TEXT SECTION
# When do I give up?



## LonelyNLost (Dec 11, 2010)

I'm so disheartened and don't know what to do. H and I have been married 10 years, have 2 kids (ages 2 and 8) and we've always been so good together. It's been so effortless for the 13 years we've been together. He had an EA 4 years ago, we moved past it, had another kid, and we were doing great. Then, I started to feel different last year. My needs just weren't being met. He was a workaholic and making no time for me. I told him I wasn't in love with him anymore, and I was making the mistake of bringing up his past mistake. Sad on both of our parts. So we say, again, that we will work on spending time together and everything, and then things go downward again. 

So around Thanksgiving, I find him talking to an ex gf in his truck in the middle of the night and she'd been commenting all over his facebook, made me uncomfortable. We fought like crazy, said a lot of things, and basically he wouldn't commit to working on us because he always thought his past mistakes would be brought up, etc. Well, I basically threw our vows in his face, and then next day he was all in. We read the 5 Love Languages and were really learning to love each other. It was a blissful 3 weeks. Then he went out of town for a week, to his hometown, where the ex lives (to visit his guy friends). I was insecure, we got into a fight while he was there. He came back and things just blew up. It was ugly. We fought and I cried for over a week. It culminated with him saying he couldn't handle it and he wanted to leave. He didn't, he fell asleep that night, and then the next night took me out on a date and everything seemed fine. 

The problem is that I feel like I'm reading all this advice and these marriage books and willing to do anything to get back to the place we were before the trip, and he's not willing. He says he jumped in without a parachute and everything blew up in his face last time. So now he's afraid to jump in. So he's taking baby steps. Which leave me feeling completely unloved. I'm trying to not have a lot of expectations, but I keep feeling hurt. I bring it up and we fight and he says he'd rather not things get worse and we just call it quits amicably. I don't understand why he won't fight, but he says he doesn't want to fail. I've rationalized and begged him to go to a counselor, but he won't. And before you go there, no, he's not involved with the ex gf, and he doesn't talk to her about our problems. I trust him in that. 

What do I do? I'd love to do that whole 180 thing, but all I can do is mope around.  Help!


----------



## Shianne (Feb 5, 2011)

Items from a data collection
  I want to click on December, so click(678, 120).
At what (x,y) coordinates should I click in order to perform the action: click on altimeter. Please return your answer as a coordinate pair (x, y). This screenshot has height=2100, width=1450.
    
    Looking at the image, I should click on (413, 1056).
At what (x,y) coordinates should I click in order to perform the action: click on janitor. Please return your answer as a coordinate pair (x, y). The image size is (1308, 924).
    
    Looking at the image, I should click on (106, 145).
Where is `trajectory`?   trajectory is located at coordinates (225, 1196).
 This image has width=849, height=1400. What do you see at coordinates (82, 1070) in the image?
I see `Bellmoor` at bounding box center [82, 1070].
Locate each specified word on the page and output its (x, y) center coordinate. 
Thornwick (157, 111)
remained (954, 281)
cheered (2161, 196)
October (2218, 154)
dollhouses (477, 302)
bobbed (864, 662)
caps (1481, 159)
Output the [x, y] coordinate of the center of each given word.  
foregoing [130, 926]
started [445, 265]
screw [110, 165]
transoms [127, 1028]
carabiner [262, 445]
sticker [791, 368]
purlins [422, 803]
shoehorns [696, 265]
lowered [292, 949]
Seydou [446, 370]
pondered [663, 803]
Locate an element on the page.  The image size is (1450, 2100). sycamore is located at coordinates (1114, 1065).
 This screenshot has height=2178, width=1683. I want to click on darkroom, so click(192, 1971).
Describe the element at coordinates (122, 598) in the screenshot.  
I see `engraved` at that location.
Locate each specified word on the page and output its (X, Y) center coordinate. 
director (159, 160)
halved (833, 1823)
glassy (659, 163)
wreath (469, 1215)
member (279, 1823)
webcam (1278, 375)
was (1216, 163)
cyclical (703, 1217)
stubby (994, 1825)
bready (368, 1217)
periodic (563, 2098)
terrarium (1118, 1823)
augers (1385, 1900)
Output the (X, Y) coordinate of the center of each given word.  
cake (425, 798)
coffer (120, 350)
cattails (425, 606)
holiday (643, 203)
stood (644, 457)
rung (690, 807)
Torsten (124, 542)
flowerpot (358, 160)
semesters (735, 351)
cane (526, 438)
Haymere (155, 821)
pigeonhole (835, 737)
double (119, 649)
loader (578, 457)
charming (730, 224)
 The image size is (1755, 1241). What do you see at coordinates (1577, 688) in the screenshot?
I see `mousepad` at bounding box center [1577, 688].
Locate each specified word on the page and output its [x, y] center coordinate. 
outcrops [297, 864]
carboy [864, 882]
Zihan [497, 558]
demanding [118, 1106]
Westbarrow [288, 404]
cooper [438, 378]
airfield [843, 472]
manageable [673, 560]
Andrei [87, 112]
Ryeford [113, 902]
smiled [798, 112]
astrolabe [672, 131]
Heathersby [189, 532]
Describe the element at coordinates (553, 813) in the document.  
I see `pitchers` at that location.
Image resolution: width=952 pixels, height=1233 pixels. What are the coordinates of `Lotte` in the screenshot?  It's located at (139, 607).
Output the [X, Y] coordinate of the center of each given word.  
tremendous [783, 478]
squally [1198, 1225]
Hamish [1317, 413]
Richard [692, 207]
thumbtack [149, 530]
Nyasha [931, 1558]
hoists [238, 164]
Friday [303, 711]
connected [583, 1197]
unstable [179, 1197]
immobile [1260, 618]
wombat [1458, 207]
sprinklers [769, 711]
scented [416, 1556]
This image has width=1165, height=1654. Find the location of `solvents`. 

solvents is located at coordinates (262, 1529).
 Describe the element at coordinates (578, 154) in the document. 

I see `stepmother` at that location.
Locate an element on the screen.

EXERCISE OBJECTIVE
Rewrite the marriage thread from "# When do I" to "go downward again.", replacing "workaholic" with "perfectionist".

THE ANSWER
# When do I give up?



## LonelyNLost (Dec 11, 2010)

I'm so disheartened and don't know what to do. H and I have been married 10 years, have 2 kids (ages 2 and 8) and we've always been so good together. It's been so effortless for the 13 years we've been together. He had an EA 4 years ago, we moved past it, had another kid, and we were doing great. Then, I started to feel different last year. My needs just weren't being met. He was a perfectionist and making no time for me. I told him I wasn't in love with him anymore, and I was making the mistake of bringing up his past mistake. Sad on both of our parts. So we say, again, that we will work on spending time together and everything, and then things go downward again.